Mutesi woke at 5 a.m. every day to “begin a two-hour trek through Katwe to fill a jug with drinkable water, walking through lowland that is often so severely flooded by Uganda’s torrential rains that many residents sleep in hammocks near their ceilings to avoid drowning” Crothers wrote .
“I thought the life I was living, that everyone was living that life,” the teenager told CNN, describing her childhood. “I was living a hard life, sleeping on the streets, and you couldn’t have anything to eat.”
She heard about a religious charity organization that mentored slum kids and served food, and also taught the kids an odd game called chess.
“I was hungry,” Mutesi says, “I’d never heard of chess, and I’d never seen it. So… I was like, ‘Maybe I can also go there to learn about chess and get a cup of porridge.’”
She remembers on her first visit that, “I was very dirty…They didn’t accept me even to touch the pieces.”
Robert Katende, a missionary , had started a chess program in Katwe, Kampala. He offered a bowl of porridge to any child who would show up and learn.
The first indications that she was good came when she started to beat the boys even older than she. Chess is considered too difficult for girls. But Mutesi changed that belief.
Mutesi is not one of the world’s top chess players, but she is the first titled female Ugandan player.
Eventually, she became her country’s champion -- and represented Uganda at international tournaments. In 2009, she traveled to Sudan.
In 2010 she played on board 2 for Uganda at the 39th Chess Olympiad in Russia, and as of 2011 she is a three-time Women’s Junior Champion in her country. Last year, she played in the Olympiad in Istanbul.
Phiona is also the youngest person ever to win the African chess championship
“Chess has changed my life. Chess gave me hope, whereby now I’m having a hope of becoming a doctor and ... a grand master,” she said.
A grant from a program called Sports Outreach has allowed her to go back to school and she’s learning to read and write.
“I feel happy,” she said when asked about the growing attention. “I’m excited. I didn’t have hope that one time, one day, I would be like someone who can encourage people, and they start playing chess,” she told CNN.

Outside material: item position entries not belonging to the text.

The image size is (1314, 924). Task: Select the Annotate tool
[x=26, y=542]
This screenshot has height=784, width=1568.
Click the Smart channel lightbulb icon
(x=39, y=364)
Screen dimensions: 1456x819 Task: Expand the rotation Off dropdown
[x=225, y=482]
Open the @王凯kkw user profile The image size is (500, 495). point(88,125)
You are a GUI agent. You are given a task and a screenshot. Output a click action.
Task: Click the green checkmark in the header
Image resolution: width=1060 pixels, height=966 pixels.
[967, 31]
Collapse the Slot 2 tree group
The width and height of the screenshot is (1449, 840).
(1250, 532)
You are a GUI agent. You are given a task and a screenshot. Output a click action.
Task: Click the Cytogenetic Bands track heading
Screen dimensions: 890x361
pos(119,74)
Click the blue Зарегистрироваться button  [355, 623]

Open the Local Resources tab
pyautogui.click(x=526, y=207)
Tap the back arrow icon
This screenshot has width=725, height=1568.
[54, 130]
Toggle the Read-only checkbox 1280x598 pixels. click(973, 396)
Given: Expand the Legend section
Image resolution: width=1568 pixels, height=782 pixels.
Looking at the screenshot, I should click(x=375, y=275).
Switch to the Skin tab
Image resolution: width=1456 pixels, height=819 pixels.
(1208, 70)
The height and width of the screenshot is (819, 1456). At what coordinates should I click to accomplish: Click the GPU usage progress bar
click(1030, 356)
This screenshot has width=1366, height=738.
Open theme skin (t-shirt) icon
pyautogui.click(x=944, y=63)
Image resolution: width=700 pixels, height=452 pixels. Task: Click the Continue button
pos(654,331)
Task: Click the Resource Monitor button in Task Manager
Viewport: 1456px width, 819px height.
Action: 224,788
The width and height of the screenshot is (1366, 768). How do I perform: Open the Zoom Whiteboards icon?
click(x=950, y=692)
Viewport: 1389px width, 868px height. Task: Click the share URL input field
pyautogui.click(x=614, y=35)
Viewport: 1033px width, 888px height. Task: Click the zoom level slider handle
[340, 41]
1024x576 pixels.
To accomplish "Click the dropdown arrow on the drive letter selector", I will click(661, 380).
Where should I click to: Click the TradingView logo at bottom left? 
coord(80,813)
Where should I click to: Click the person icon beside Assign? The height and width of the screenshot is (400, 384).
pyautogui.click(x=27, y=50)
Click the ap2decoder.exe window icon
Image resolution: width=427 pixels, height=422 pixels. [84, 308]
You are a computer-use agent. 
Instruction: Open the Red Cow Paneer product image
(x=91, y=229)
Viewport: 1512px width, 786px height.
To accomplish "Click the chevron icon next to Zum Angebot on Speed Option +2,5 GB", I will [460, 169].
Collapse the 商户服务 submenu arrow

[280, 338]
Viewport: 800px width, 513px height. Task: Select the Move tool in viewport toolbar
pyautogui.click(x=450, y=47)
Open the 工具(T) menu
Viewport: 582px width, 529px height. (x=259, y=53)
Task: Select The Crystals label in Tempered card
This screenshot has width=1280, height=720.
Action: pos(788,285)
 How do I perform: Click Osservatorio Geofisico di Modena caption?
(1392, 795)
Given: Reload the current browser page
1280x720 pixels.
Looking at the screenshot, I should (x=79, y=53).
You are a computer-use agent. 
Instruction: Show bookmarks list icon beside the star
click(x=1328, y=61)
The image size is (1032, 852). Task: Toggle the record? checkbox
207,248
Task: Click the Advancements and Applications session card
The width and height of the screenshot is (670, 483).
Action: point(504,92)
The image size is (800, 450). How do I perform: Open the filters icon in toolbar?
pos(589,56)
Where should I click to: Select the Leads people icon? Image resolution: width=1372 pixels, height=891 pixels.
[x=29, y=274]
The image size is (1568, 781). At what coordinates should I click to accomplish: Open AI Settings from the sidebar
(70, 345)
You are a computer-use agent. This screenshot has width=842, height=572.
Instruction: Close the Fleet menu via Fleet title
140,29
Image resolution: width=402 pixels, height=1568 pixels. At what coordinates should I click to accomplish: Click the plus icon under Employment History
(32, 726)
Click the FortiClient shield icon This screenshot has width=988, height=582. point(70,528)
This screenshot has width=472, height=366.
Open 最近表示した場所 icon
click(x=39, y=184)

Meanwhile, Mutesi is becoming an inspiration to people all over the world as she is “the ultimate underdog.” She has overcome all kinds of obstacles that the world has placed in front of her thru chess. Mutesi’s success has challenged the expectations of girls worldwide who are like her and Walt Disney thinks she would be a good example to all those similarly situated.
Published in the Sun.Star Cebu newspaper on February 22, 2013.